Fundraising dinners

General information and example

  • Meals are valued at the price that would be charged for a comparable meal provided by a comparable facility. If the event is held at a restaurant, then the price the restaurant would charge a regular customer is the comparable value. It is also acceptable to take into account group or banquet rates.

  • Complimentary items are valued at the amount that would normally be paid for them at a retail outlet.

  • Door and achievement prizes are valued at their retail value, totalled, and prorated per ticket sold.

  • Entertainment is valued at the usual and current ticket price.

  • Raffle tickets – if they are included in the attendance fee, the prizes are treated as door prizes and must be taken into account in determining the amount of the advantage. However, if the raffle is conducted separately, this is essentially a lottery, and the cost of the raffle tickets is not considered a gift. The value of the various prizes that could be won should not be taken into account in determining the amount of the advantage.

  • Auctions - Generally, an auction at a fundraising dinner will not be viewed as an advantage.

Example 

A charity holds a fundraising dinner and sells 500 tickets for $250 each.

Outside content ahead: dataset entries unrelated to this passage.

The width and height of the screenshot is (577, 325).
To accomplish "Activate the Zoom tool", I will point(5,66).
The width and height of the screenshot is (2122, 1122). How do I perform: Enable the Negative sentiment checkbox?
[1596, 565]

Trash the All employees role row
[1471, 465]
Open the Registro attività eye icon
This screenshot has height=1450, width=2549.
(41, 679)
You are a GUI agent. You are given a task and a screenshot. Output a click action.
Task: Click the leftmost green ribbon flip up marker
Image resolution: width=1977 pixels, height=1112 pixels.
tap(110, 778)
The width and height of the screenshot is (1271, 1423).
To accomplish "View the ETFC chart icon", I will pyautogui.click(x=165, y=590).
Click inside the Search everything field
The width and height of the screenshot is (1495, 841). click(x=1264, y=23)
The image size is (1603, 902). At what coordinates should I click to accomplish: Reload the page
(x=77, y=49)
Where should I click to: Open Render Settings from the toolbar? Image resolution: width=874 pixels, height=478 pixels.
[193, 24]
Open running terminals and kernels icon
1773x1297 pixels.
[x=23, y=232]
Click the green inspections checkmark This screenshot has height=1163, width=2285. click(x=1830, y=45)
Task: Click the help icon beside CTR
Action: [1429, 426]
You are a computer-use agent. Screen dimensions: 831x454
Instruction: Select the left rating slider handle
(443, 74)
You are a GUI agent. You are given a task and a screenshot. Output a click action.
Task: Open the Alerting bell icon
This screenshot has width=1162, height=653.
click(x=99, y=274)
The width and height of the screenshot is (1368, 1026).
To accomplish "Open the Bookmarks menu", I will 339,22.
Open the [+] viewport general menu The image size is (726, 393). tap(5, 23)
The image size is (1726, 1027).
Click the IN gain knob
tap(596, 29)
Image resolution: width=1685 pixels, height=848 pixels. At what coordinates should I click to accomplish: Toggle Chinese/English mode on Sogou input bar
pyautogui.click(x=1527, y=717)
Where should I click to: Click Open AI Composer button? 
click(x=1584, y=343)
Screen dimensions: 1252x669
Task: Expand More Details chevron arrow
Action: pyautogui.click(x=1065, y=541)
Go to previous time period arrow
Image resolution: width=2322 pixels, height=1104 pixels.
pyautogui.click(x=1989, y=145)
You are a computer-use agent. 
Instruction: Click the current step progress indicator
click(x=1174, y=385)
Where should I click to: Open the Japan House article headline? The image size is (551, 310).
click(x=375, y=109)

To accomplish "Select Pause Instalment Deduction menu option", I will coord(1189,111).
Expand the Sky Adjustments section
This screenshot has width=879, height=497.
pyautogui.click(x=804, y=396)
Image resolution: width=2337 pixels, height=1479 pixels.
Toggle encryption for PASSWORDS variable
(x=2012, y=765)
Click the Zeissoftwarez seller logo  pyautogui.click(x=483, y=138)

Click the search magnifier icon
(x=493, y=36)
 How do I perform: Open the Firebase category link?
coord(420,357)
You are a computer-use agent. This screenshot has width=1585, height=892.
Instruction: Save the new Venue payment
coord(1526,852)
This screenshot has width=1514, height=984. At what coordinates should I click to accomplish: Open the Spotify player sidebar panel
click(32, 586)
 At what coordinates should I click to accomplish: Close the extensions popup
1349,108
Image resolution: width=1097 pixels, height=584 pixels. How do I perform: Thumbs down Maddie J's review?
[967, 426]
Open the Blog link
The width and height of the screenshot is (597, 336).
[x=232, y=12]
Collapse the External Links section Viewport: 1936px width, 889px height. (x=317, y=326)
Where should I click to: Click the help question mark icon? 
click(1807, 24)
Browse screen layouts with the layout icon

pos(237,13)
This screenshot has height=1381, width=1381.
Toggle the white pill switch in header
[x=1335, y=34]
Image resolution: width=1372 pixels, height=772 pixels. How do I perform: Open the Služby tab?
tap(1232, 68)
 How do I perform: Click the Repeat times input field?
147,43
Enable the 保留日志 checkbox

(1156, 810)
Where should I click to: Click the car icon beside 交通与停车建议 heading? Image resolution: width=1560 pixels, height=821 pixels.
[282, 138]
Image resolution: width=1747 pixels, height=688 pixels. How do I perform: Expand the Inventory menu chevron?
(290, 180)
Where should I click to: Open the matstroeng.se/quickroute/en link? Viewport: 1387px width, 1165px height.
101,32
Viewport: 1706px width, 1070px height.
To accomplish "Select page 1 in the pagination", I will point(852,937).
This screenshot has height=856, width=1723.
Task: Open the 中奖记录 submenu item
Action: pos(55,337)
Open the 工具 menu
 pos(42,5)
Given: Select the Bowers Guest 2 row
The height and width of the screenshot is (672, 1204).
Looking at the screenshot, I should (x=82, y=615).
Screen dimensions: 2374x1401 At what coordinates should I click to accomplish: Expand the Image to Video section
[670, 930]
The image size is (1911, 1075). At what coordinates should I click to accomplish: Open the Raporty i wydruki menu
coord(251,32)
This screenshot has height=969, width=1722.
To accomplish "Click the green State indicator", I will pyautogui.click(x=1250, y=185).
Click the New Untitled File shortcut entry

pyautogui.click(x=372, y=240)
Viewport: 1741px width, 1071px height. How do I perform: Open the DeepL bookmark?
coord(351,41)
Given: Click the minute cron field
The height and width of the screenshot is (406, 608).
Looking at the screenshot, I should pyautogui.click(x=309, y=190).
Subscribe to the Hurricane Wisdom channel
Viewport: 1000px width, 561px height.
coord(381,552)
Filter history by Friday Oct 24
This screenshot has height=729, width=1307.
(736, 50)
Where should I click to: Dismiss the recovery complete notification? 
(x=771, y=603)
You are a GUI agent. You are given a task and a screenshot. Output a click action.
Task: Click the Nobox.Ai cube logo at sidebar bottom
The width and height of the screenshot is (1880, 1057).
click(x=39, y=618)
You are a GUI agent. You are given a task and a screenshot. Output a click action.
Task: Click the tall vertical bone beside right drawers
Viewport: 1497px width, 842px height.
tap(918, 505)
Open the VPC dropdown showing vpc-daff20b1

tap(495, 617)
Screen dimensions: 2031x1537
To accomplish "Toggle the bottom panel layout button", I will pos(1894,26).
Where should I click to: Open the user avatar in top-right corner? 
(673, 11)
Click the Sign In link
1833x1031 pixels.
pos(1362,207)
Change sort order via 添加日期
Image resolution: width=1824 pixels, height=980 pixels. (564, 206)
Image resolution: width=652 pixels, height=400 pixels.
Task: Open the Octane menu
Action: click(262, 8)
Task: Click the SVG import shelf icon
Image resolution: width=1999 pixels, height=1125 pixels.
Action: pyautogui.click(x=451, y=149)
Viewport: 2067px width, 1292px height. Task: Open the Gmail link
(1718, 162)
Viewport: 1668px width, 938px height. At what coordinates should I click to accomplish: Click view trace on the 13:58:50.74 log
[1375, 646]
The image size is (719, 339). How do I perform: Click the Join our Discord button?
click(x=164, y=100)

  • A comparable meal could be purchased for $100 (excluding GST/HST, PST, and gratuities).
  • The door prizes are a trip with a value of $3,000 and jewellery with a retail value of $500 ($3,500/500 or $7 per ticket sold).
  • Each attendee receives a logo pen and a key chain with a total retail value of $10.
  • There is a performer at the dinner. The usual and current ticket price to see that performer is $50.
  • A silent auction will take place at the dinner.

Calculation of eligible amount:

Ticket price (the gift)                                                                                                    $250

Less advantage:
    Meal                                                                                              $100
    Complimentary items (pen & key chain, door prizes)                      $0
    Entertainment                                                                                 $50

Total advantage                                                                                                           $150

Eligible amount                                                                                                            $100  


The amount of the advantage is $150 and a receipt may be issued for the eligible amount of $100. 

The de minimis threshold is $25 (the lesser of $75 or 10% of the $250 ticket price). The total value of the complimentary items and the door and achievement prizes to each attendee ($17) fits within the de minimis threshold.  Therefore, the value of these items does not need to be included in the total amount of the advantage.

If the total advantage had exceeded $200 (80% of the $250 ticket price), it would not have met the intention to make a gift threshold and a receipt could not have been issued.

Questions and answers 

  • Does a charity have to deduct the value of a dinner as an advantage, if the dinner did not cost the charity anything?

    Yes. The fair market value of the advantage must be deducted to calculate the eligible amount of the gift, regardless of the cost to the charity for the dinner.

  • If an individual buys multiple tickets for a fundraising dinner, how does the charity figure out the eligible amount of the gift for the receipt?  

    When one individual buys multiple tickets for a fundraising dinner, the charity has to add up the advantages that apply to each ticket and subtract that amount from the total amount paid to arrive at the eligible amount of the gift.

  • If an individual buys a ticket for a fundraising event but is unable to go to the event, does the charity still subtract the advantage from the amount of the gift when issuing the receipt?

    Yes. The charity still has to subtract the amount of the advantage to figure out the eligible amount of the gift. The individual bought the right to that advantage, and the advantage must be subtracted, whether or not the individual exercises that right.

  • If a charity hires a local band to provide the entertainment at a fundraising dinner, does the value of the entertainment have to be included as an advantage?

    This depends on the identity of the entertainer. If a member of the public would normally purchase a ticket to attend a performance by the entertainer, then the charity would have to include the value of the usual and current ticket price as an advantage, regardless of what it pays the entertainer to perform at the event. 

  • If a volunteer bakes a cake for a charity fundraising dinner, can the charity issue him a receipt?

    No. Unless the volunteer is a caterer or professional baker, valuing his skill, time, and effort for preparation of the cake is not possible. Since the fair market value of the gift cannot be determined, a receipt cannot be issued. The charity could reimburse the volunteer for the cost of the ingredients and the volunteer could give all or part of the payment back to the charity as a gift, so long as the amount is given voluntarily. For more information, see Policy commentary CPC-012, Out-of-pocket expenses.

  • If someone holds a dinner party at their home as a fundraiser for a charity, can the charity issue receipts to the attendees?

    No. If someone cooks a meal in their home, the fair market value of that meal could not be determined. It may be possible to determine the value of the ingredients, but unless the cook is a professional who sells meals on the open market, valuing the skill, time, and effort for the preparation of the meal is not possible. When the fair market value of an advantage (in this case, the meal) cannot be determined, you cannot issue a receipt.